__What is required__: Put the lines of the records that begin with the line containing "Where should I" and go on through the line containing "(x=588, y=133)" into a JSON list of strings, one string per line, with blank lines omitted. Leave the pictures out of the list.

__Data provided__:
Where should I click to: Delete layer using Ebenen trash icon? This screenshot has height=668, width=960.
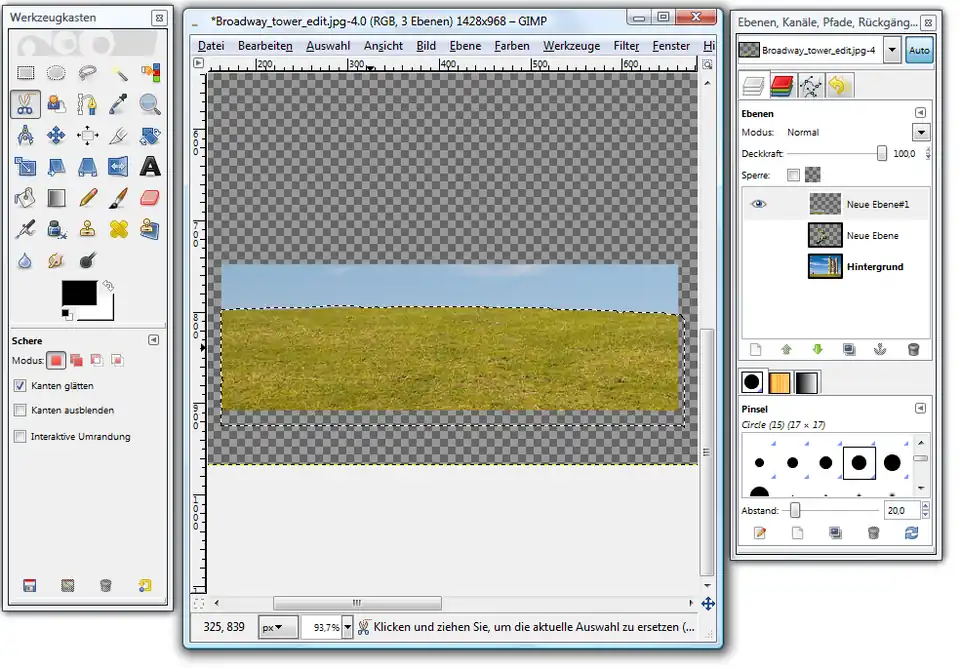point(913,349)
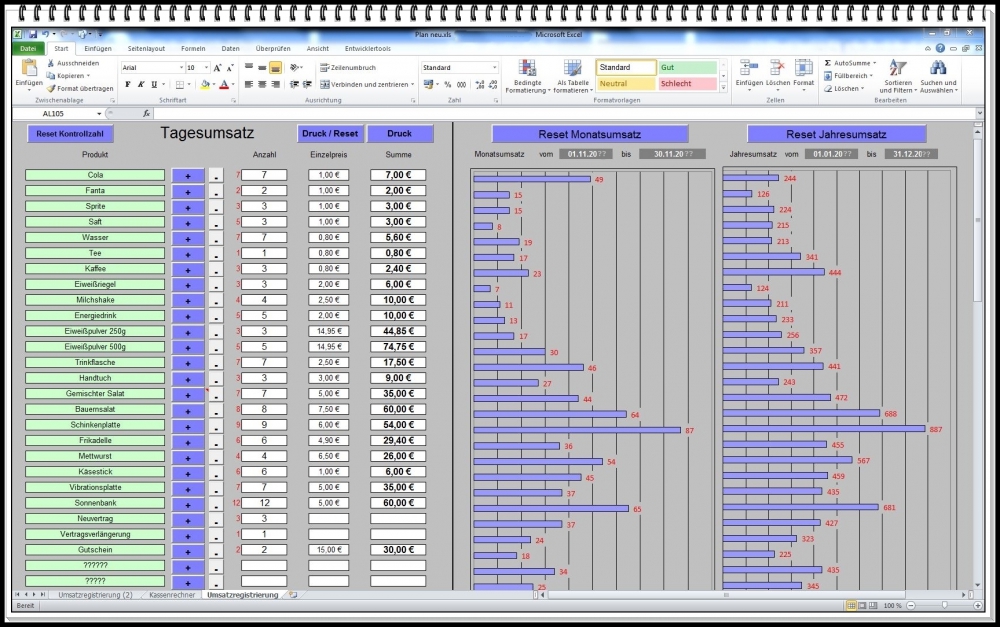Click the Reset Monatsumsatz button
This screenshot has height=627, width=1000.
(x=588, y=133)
--
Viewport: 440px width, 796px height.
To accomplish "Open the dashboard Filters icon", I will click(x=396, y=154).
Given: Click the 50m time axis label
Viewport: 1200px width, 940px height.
* * *
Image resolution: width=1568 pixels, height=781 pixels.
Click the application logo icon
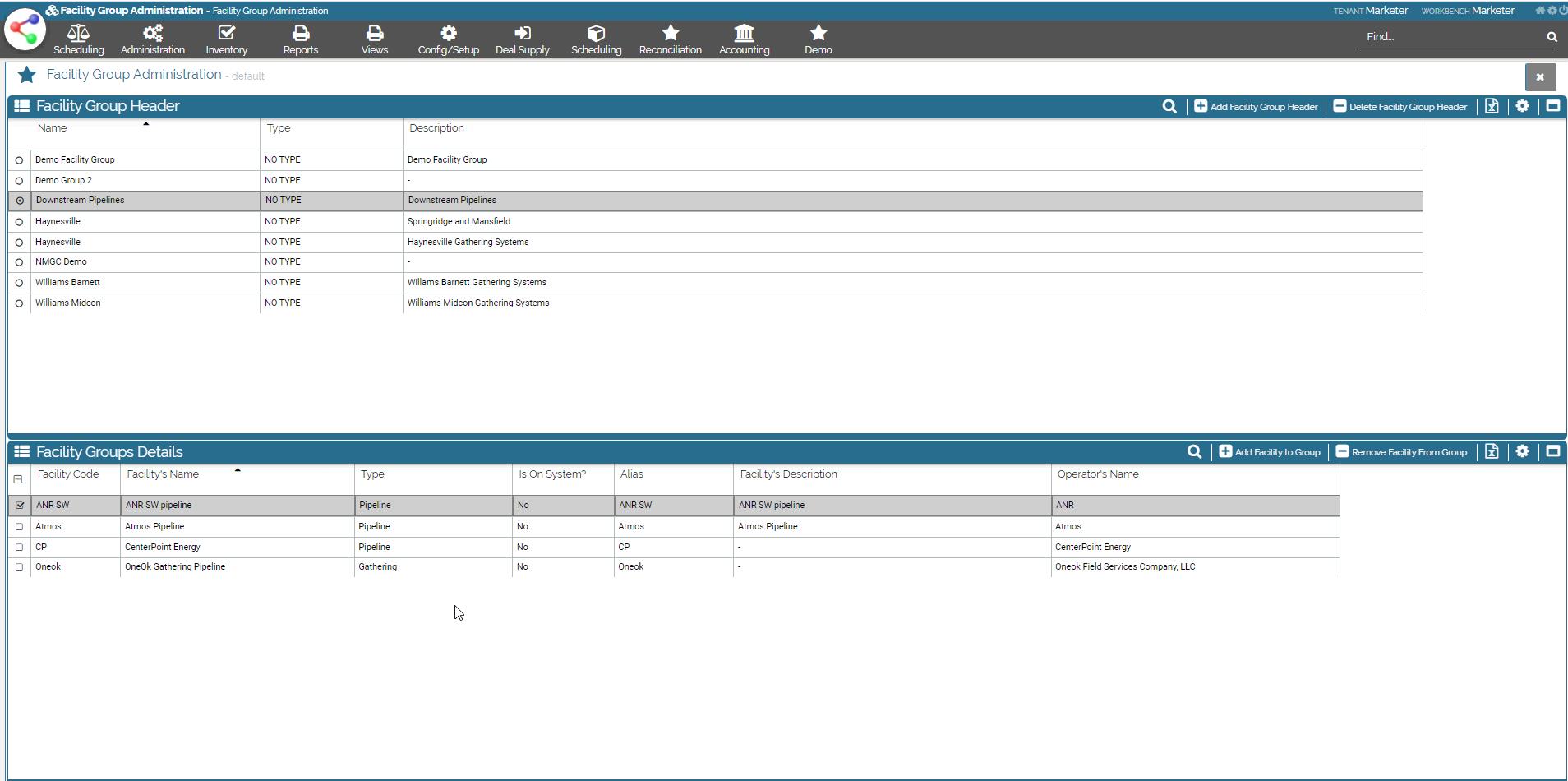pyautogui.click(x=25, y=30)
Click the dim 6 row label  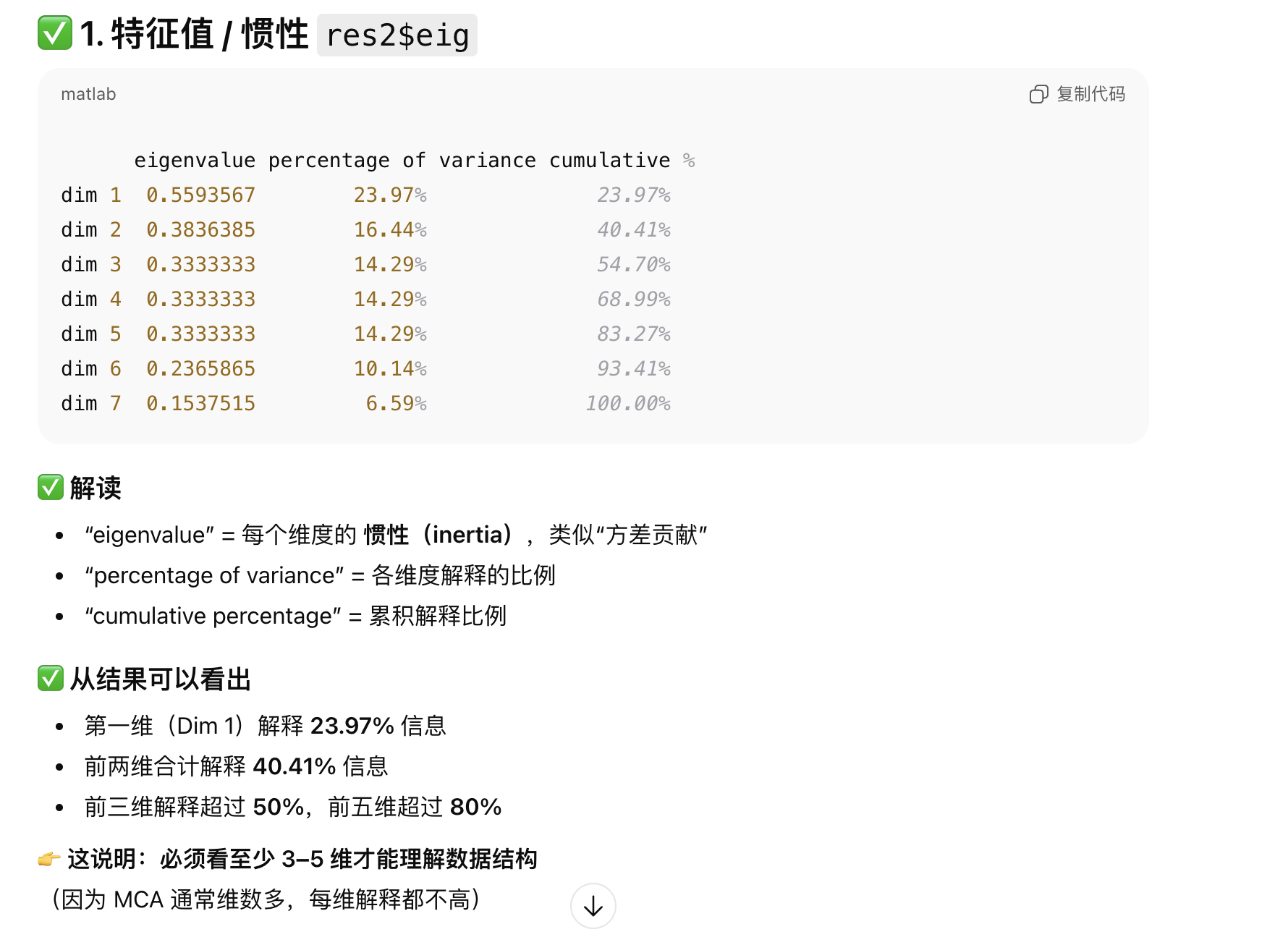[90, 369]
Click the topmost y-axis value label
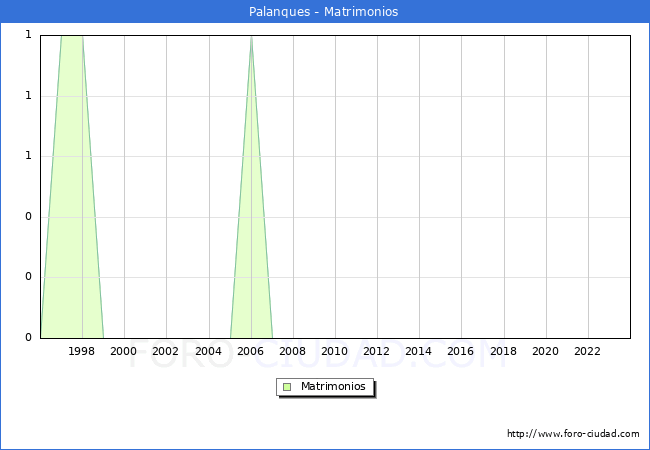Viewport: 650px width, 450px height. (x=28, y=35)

__Answer below__:
[
  "Where should I click to: Delete layer using Ebenen trash icon? This screenshot has height=668, width=960.",
  "point(913,349)",
  "Click the Reset Monatsumsatz button",
  "This screenshot has height=627, width=1000.",
  "(x=588, y=133)"
]